** Activity **
Print every entry, word for word, and skip the images.

(Listed records begins)

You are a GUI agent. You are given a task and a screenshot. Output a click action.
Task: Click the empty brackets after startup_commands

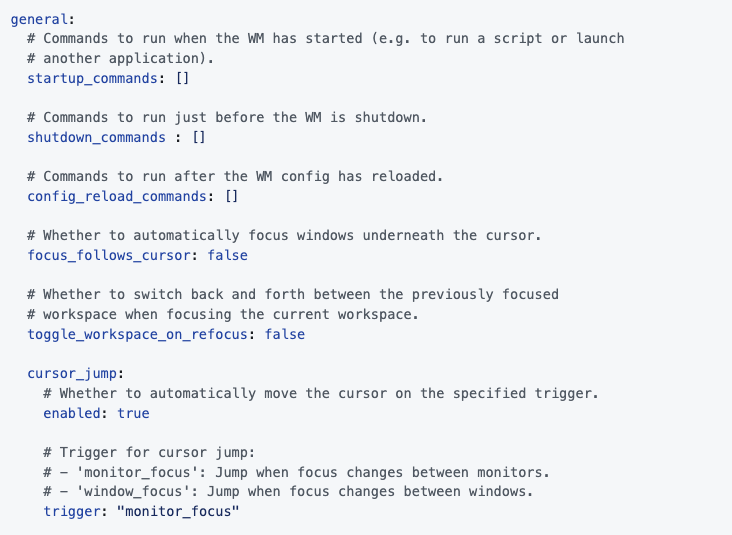183,78
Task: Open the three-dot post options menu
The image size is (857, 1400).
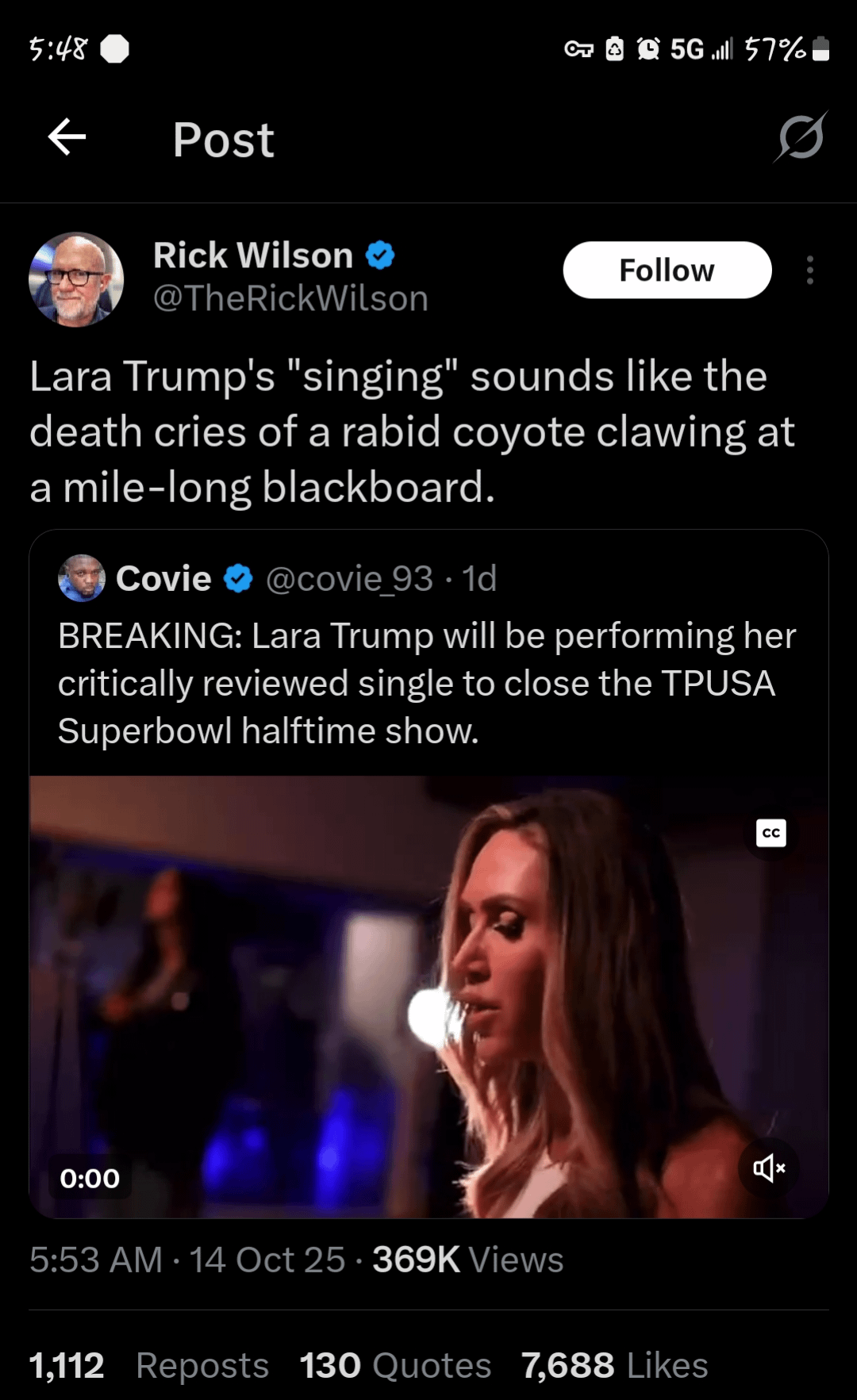Action: (x=809, y=270)
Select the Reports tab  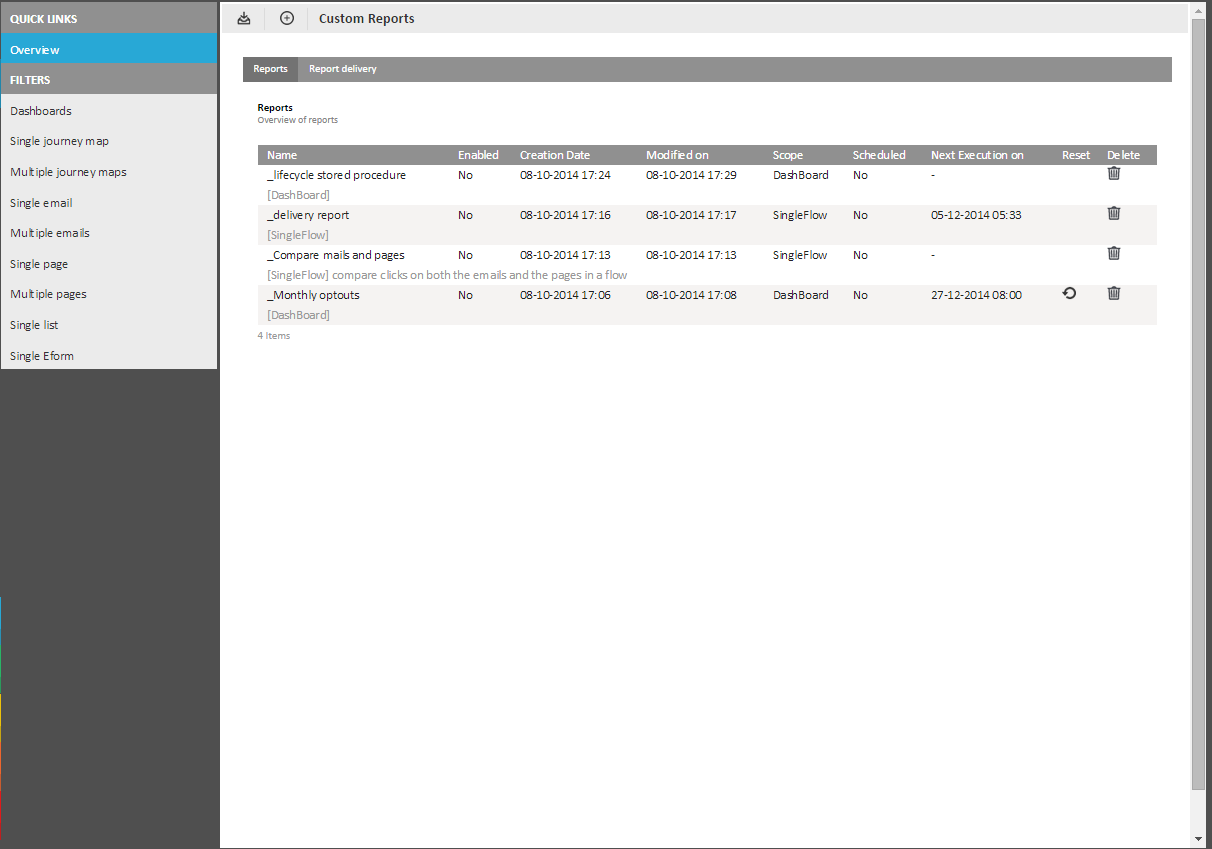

(Listed records ends)

** Output below **
You are a GUI agent. You are given a task and a screenshot. Output a click action.
Task: Click the empty brackets after startup_commands

183,78
Task: Open the three-dot post options menu
The image size is (857, 1400).
Action: (x=809, y=270)
Select the Reports tab  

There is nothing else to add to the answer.